Fire in the Florida wildlands is as natural and vital to plants and animals as the summer rainy season. These ﬁres ensure continued diversity of wildlife and native vegetation. Many animals depend on ﬁre to thin out dense woods, and many native plants need ﬁre as part of their lifecycles.
Unchecked wildﬁres present signiﬁcant danger to people and property. The danger has increased dramatically as people build in heavily wooded areas without taking steps to properly landscape and secure their properties.
Seventy percent (70%) of wildﬁres are caused, accidentally or intentionally, by people. The other thirty percent (30%) are caused by lightning. Florida has a year-round wildﬁre season, but ﬁre activity peaks in Southwest Florida from January-June.
Wildﬁre safety is everyone's responsibility.
The Caloosahatchee Forestry Center conducts prescribed burns or cuts, grinds and chops vegetation which simulates prescribed burning near homes, reducing danger in high wildﬁre risk areas.
Prescribed ﬁre is quick, eﬃcient, and best simulates the natural role of ﬁre in Florida. Burning often requires months to plan and ensure control and safety. Rangers take extra precautions to limit problems caused by smoke from these ﬁres.
Roller chopping uses a bulldozer to pull a metal drum with protruding blades that knocks down and cuts up vegetation. Rangers work carefully around trees, and the work is essential in areas where vegetation has grown to dangerous heights and prescribed burns are impractical.
Mulching and grinding uses machines with toothed, rotating drums that grind vegetation. The machines create a layer of mulch that decomposes. The process allows rangers to work closer to homes, and these areas quickly grow back.

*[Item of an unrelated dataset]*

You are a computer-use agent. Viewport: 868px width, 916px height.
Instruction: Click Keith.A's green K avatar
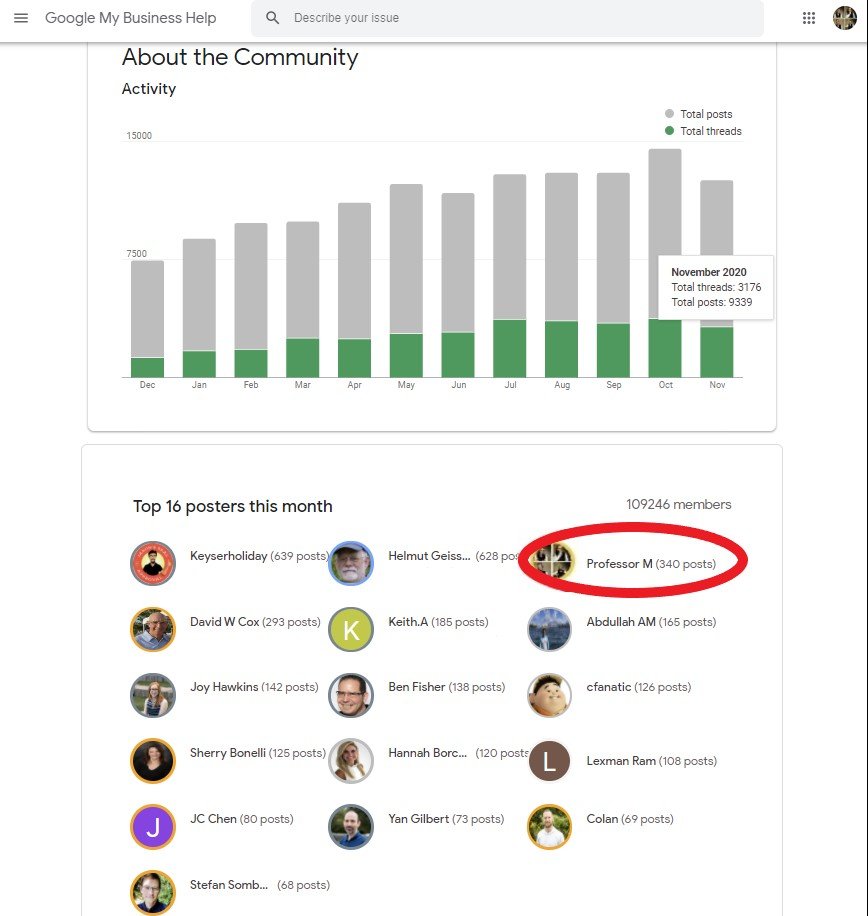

The Center aggressively works to reduce wildﬁre risk in the community, but these eﬀorts are only eﬀective with the help of residents who properly maintain their properties.
Florida residents often choose to live in areas prone to wildﬁres. They must take responsibility to lower their wildﬁre risk.
Structures should have an area of at least thirty (30) feet around them that is clean, green and free of dead vegetation. This area is known as defensible space.
Tips to make a home safer from wildﬁre:
- Keep tree branches trimmed away from roofs and gutters.
- Remove dead vegetation from around the home.
- Plant less ﬂammable, ornamental vegetation next to structures and use chunky mulch or gravel.
- Maintain a working irrigation system around structures and use it according to local water restrictions.
- Cover eaves and other openings with wire mesh no larger than 1/8th of an inch.
- Keep combustible items away from structures.
- Overgrown vegetation around boats, ATVs, and sheds is just as dangerous as vegetation near homes.
- Build homes with ﬁre-resistant materials.
- Keep driveways at least 12 feet wide and free of overhanging branches and overgrown plants that may hinder emergency response.
Be prepared when wildﬁres threaten the community.
- Create an evacuation plan and make sure all family members know and understand it.
- Follow the directions of emergency personnel and evacuate immediately if requested.
- Have important documents and other items, such as medication, readily available.
- Plan for pets.
If time allows:
- Remove lightweight curtains that might ignite from the radiant heat of wildﬁres.
- Move ﬂammable furniture away from windows and glass doors.
- Turn oﬀ the power and disconnect fuel supplies.